(Beginning of Information)

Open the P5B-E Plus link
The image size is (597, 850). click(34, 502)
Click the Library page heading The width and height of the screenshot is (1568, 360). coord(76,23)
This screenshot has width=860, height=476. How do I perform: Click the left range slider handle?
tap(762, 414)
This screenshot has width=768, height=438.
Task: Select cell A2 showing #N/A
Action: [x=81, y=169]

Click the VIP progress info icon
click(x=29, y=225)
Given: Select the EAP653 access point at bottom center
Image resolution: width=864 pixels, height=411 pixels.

(End of Information)

Work instruction –
Only one stretch of the data is wanted: the lines from the one with "Given: Select the" through the last, repeated exactly.

Result for this exercise –
Given: Select the EAP653 access point at bottom center
Image resolution: width=864 pixels, height=411 pixels.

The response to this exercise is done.